On the other hand, as shown in FIG. 6, if the non-diffraction grating cell is arranged around the character of the diffraction grating, the visual effect of the pattern can be further enhanced. This is because the outline can be easily recognized because the diffracted light from the diffraction gratings constituting the other patterns does not exist in the surroundings.

This high visual recognition effect can be expected similarly when observing the diffraction grating pattern with the naked eye or when magnifying the image using a microscope or the like.
In particular, a fine pattern such as a micro letter represented by a large diffraction grating cell so far cannot form a smooth outline, and the outer shape depends on the size of the diffraction grating cell.

  If such a micropattern is present adjacent to the surrounding diffraction grating cell, it is difficult to recognize the pattern, and at the same time, the difference from the counterfeit product cannot be clarified.

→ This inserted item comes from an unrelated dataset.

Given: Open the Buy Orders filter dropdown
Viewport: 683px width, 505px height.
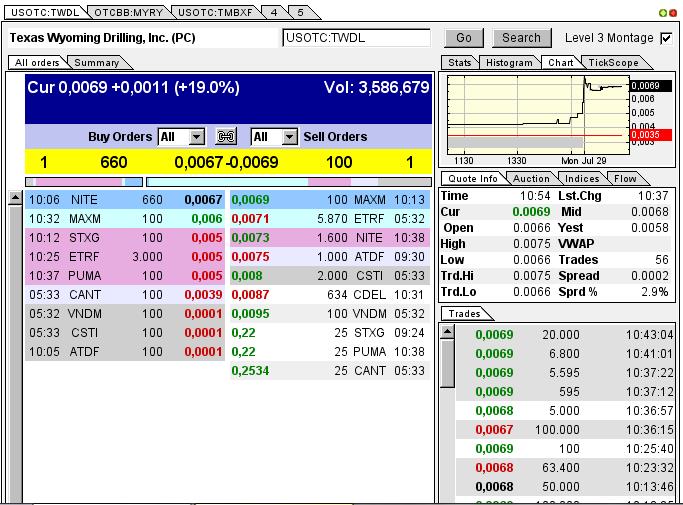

  By disposing a non-diffraction grating cell around a diffraction grating having a smooth outline according to the present invention, the effect of visually recognizing the shape of the pattern is high even under conditions where the diffraction grating does not shine, the pattern recognition is easy, and a high-definition pattern Can be obtained.

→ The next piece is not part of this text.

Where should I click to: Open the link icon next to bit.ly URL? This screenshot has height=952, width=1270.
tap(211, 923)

Explanatory drawing which shows an example of the conventional diffraction grating pattern. Explanatory drawing showing the noise component which generate | occur | produces in the external shape part of a diffraction grating cell. Explanatory drawing which shows the part which a diffraction grating cell and a non-diffraction grating cell adjoin. Explanatory drawing which shows an example of the diffraction grating pattern by this invention. Explanatory drawing which shows an example of a diffraction grating pattern. Explanatory drawing which shows an example of a diffraction grating pattern.

Claims (2)

In a diffraction grating pattern comprising a substrate and a diffraction grating composed of a large number of grating lines on the substrate surface,
The diffraction grating includes a plurality of types of regions having different directions, spatial frequencies, and depths,
The diffraction grating pattern is characterized in that the shape of the end portion of the grating line is a stepped shape consisting of a line segment shorter than the width of the grating line at a boundary portion between the plurality of types of regions. The diffraction grating pattern according to claim 1 , wherein the region where the diffraction grating is provided on the substrate is surrounded by a region without the diffraction grating.